= Renato Scrollavezza =

Italian luthier (1927–2019)

Renato Scrollavezza (April 14, 1927 – October 14, 2019) was an Italian luthier. He is considered influential in post-war Italian violin making. His daughter, Elisa Scrollavezza, has continued the family activity in Parma alongside her husband, Andrea Zanrè.

== Biography ==
Scrollavezza was born in Castelnuovo Fogliani, Italy on April 14, 1927, to his parents who were farmers. Scrollavezza grew up in Noceto, but during the Second World War his family faced both poverty and famine. He recounted stories of hiding in ditches from planes and escaping bombing. By the age of 18, he weighed 50 kilos and had lost all his teeth.
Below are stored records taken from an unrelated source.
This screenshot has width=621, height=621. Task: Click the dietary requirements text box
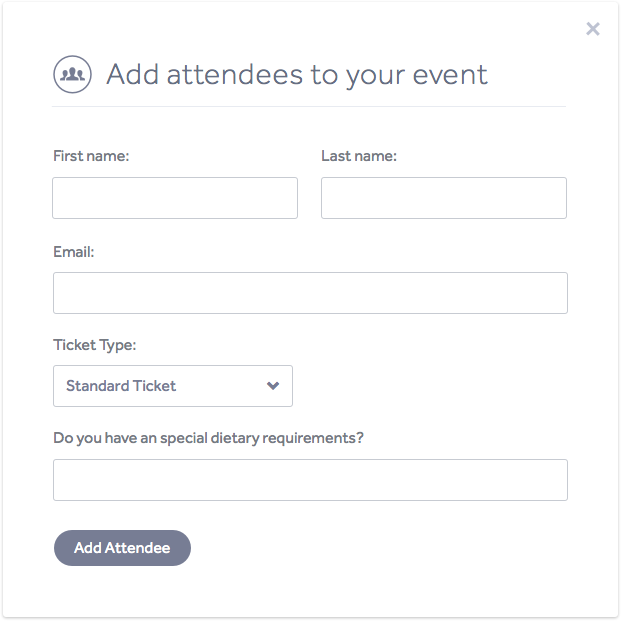tap(310, 480)
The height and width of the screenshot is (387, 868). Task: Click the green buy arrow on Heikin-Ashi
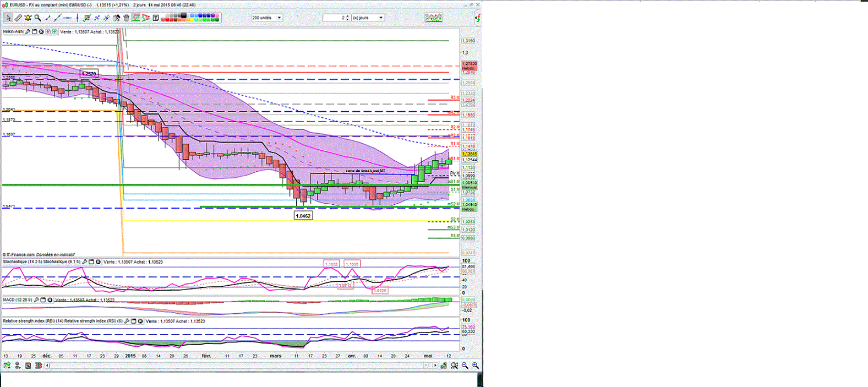point(54,32)
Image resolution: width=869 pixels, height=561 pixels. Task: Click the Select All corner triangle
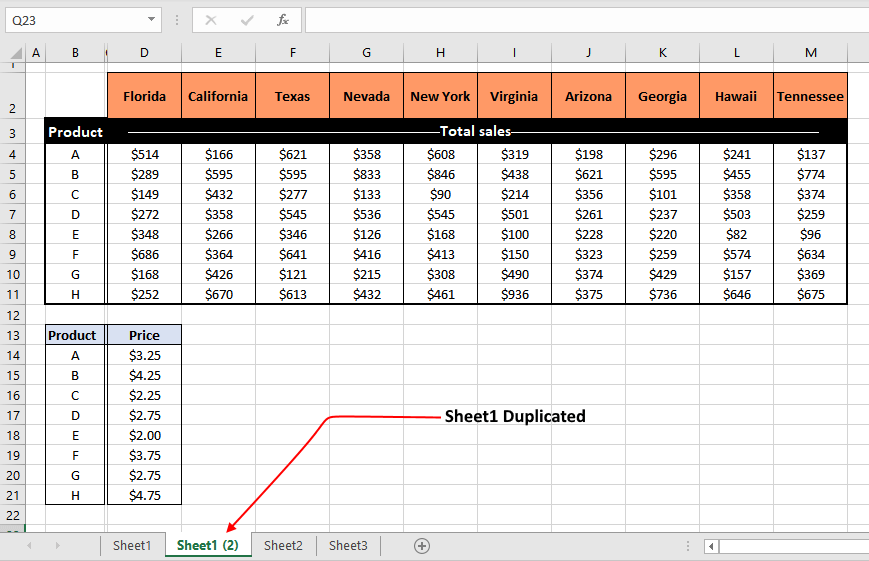click(x=15, y=53)
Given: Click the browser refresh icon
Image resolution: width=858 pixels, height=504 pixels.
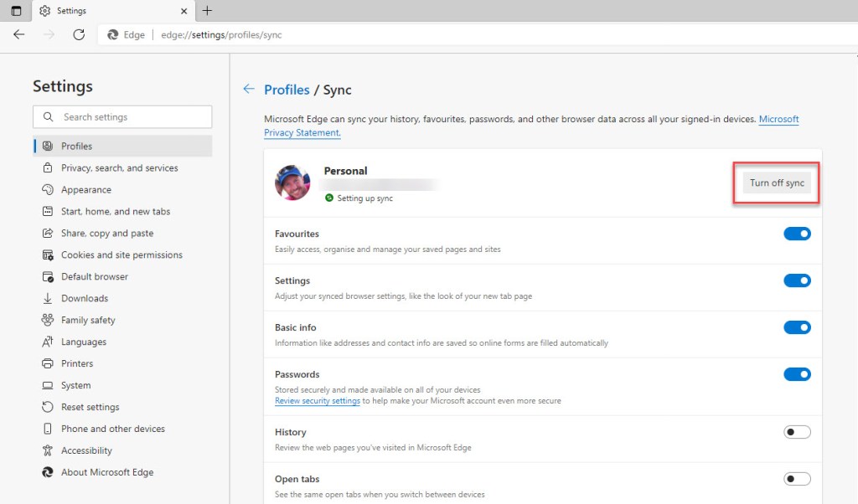Looking at the screenshot, I should (x=79, y=34).
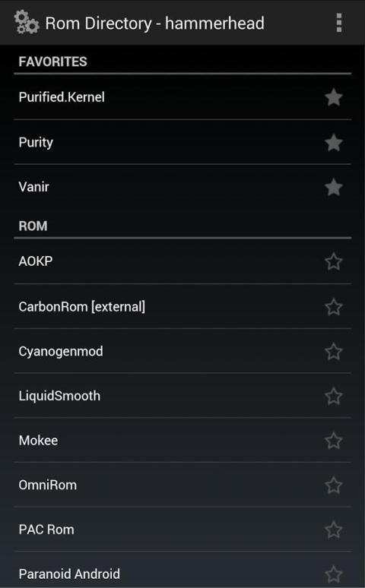Mark LiquidSmooth as favorite with star
Image resolution: width=365 pixels, height=588 pixels.
point(334,397)
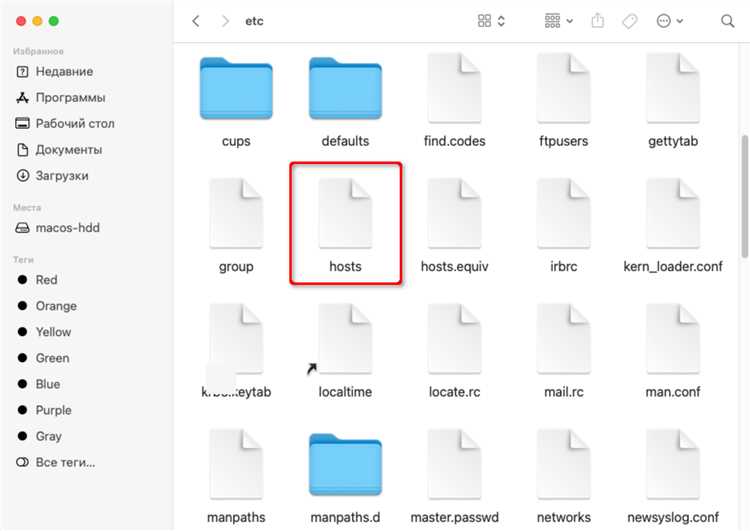Click the vertical scrollbar thumb
750x531 pixels.
pos(745,197)
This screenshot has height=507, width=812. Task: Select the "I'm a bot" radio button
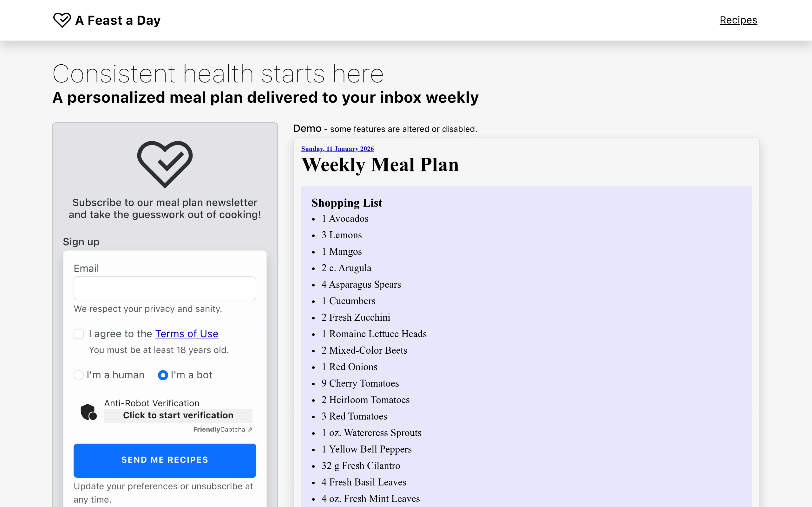point(163,375)
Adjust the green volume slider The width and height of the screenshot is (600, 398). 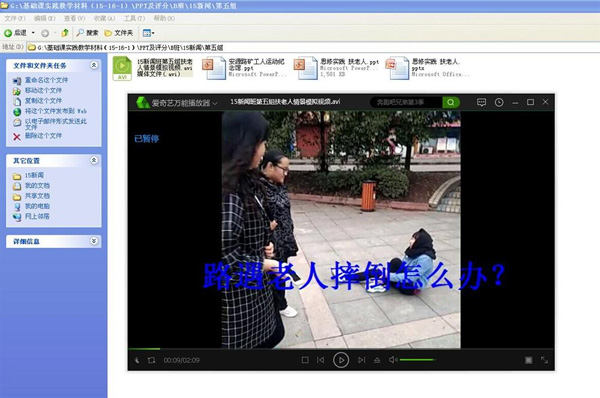pos(417,360)
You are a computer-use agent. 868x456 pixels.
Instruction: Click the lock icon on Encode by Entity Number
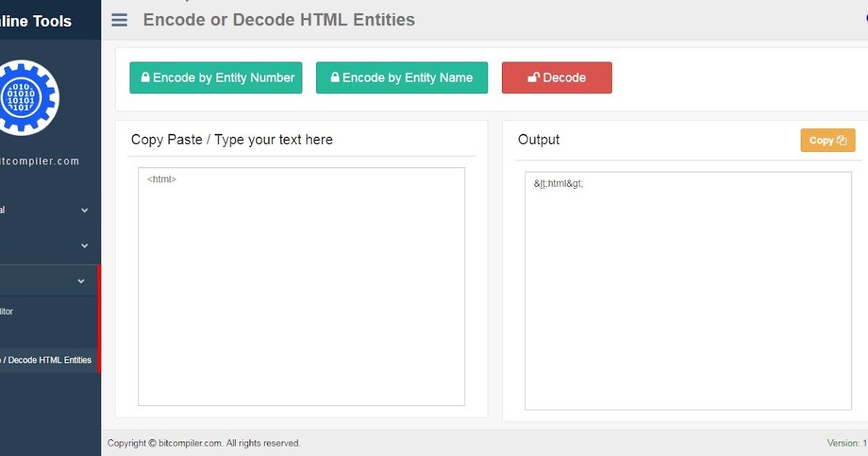(x=145, y=77)
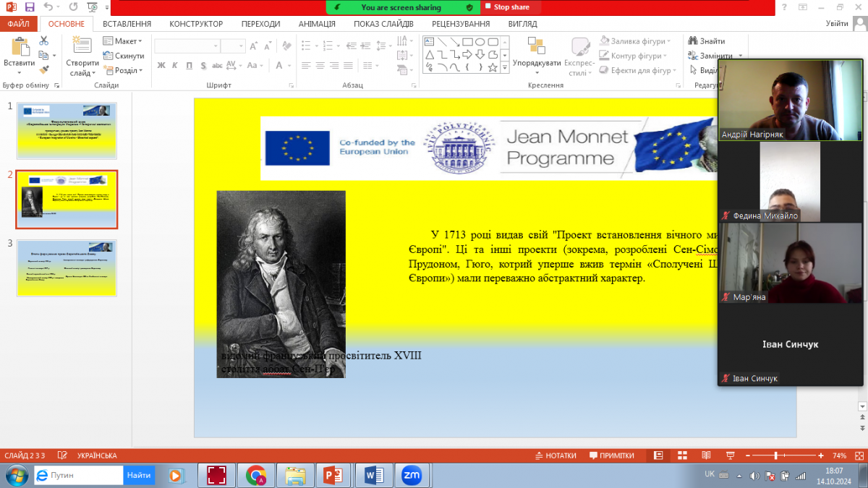Toggle the НОТАТКИ notes pane
This screenshot has width=868, height=488.
[x=556, y=455]
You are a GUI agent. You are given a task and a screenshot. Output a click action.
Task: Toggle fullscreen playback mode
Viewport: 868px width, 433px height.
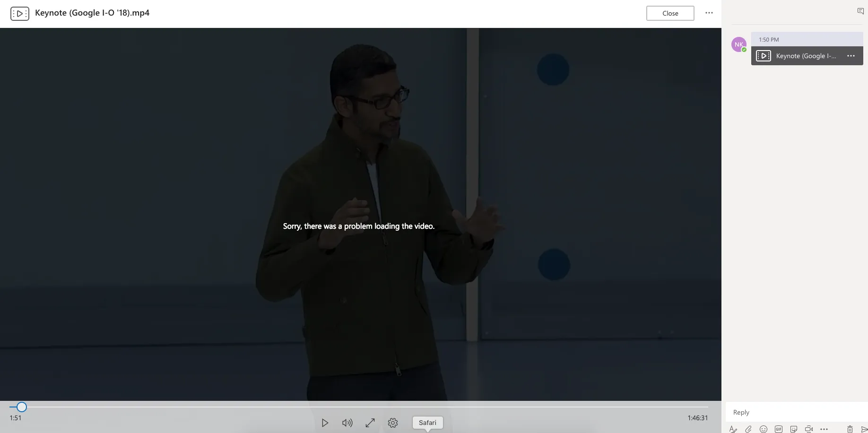(x=370, y=423)
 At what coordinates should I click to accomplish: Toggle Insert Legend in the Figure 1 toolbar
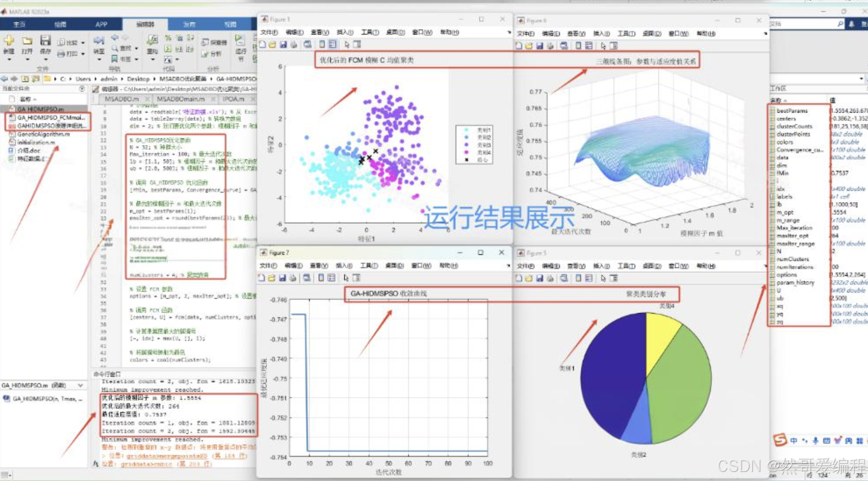[333, 44]
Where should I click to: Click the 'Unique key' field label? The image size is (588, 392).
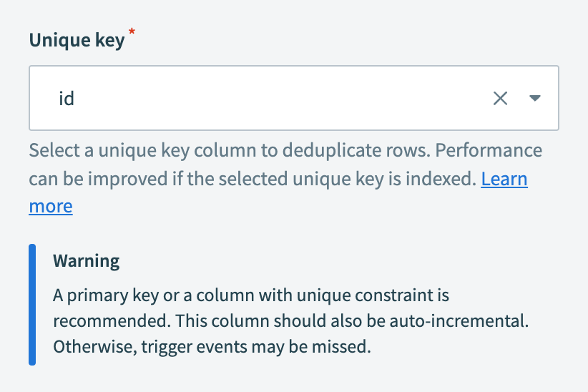tap(76, 40)
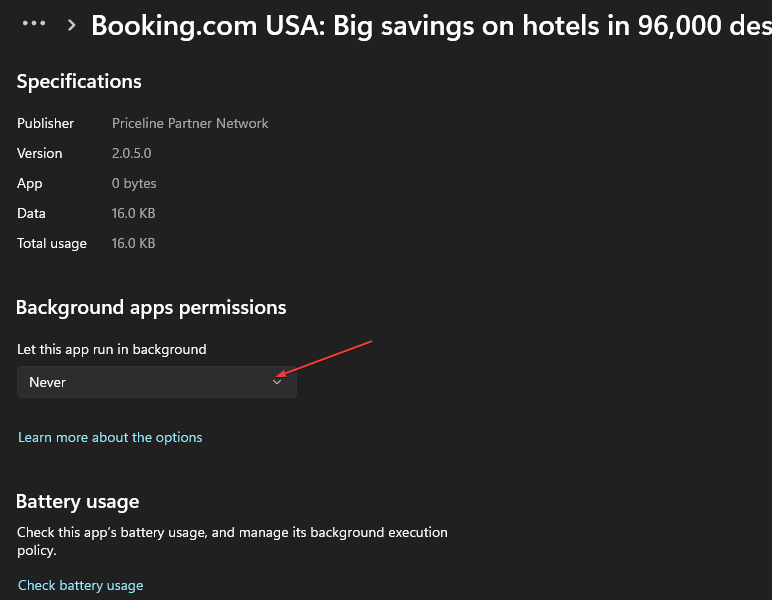Select the Specifications section heading

click(x=79, y=81)
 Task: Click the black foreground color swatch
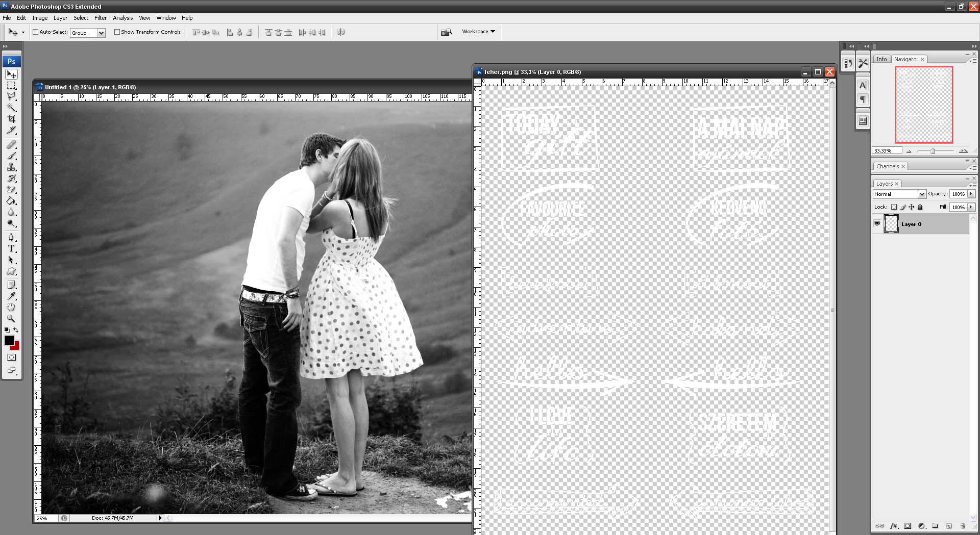click(x=9, y=340)
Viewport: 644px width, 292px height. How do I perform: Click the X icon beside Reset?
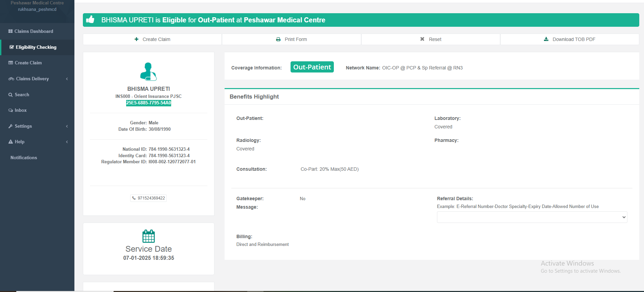coord(422,39)
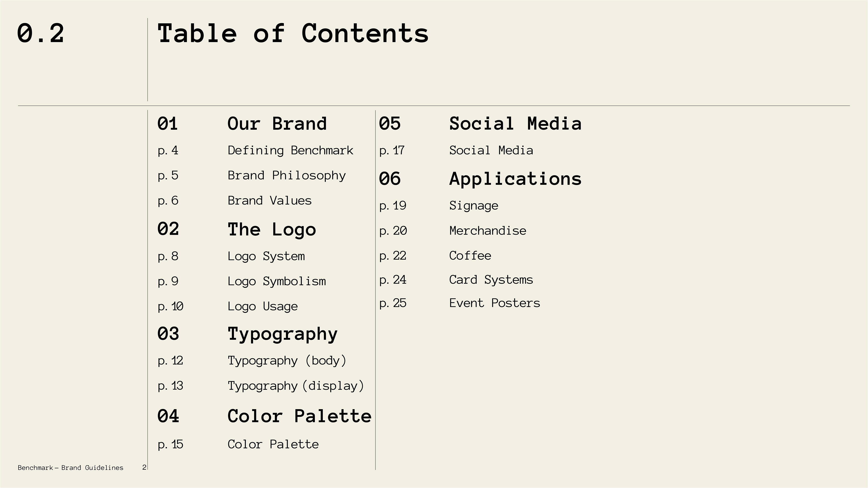Go to Brand Philosophy page
The width and height of the screenshot is (868, 488).
click(x=287, y=175)
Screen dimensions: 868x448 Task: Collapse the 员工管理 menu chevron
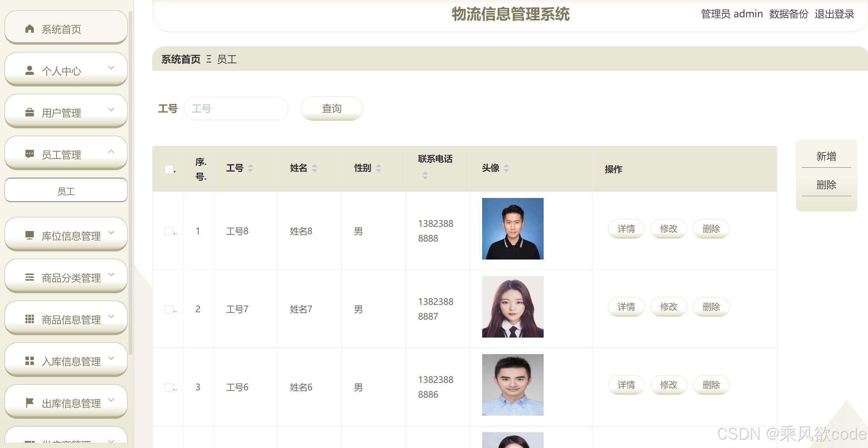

He started his career has an apprentice to a furniture maker but started to make his own instruments by the age of 17. He taught himself to produce his own instruments until 1950 where he was accepted at the Cremona Violin Making School and later graduated under the tutelage of Peter Tatar in 1954. Scrollavezza then went on to win second place in Cremona's National Violin Making Competition.

In 1975, Giorgio Paini, the president of the Conservatorio Arrigo Boito, invited Scrollavezza to reopen the Parma School of Violin Making as a part of the conservatory. Scrollevazza taught instrument making from 1975 to 2014, with notable students like Jason Price, Andrea Zanrè, and, his daughter, Elisa Scrollavezza. In the 1980s, Scrollavezza stopped producing instruments, focusing on teaching and research.

In 1988, Scrollavezza was selected by the city of Genoa to be the curator of Niccolo Paganini's Il Cannone Guarneri.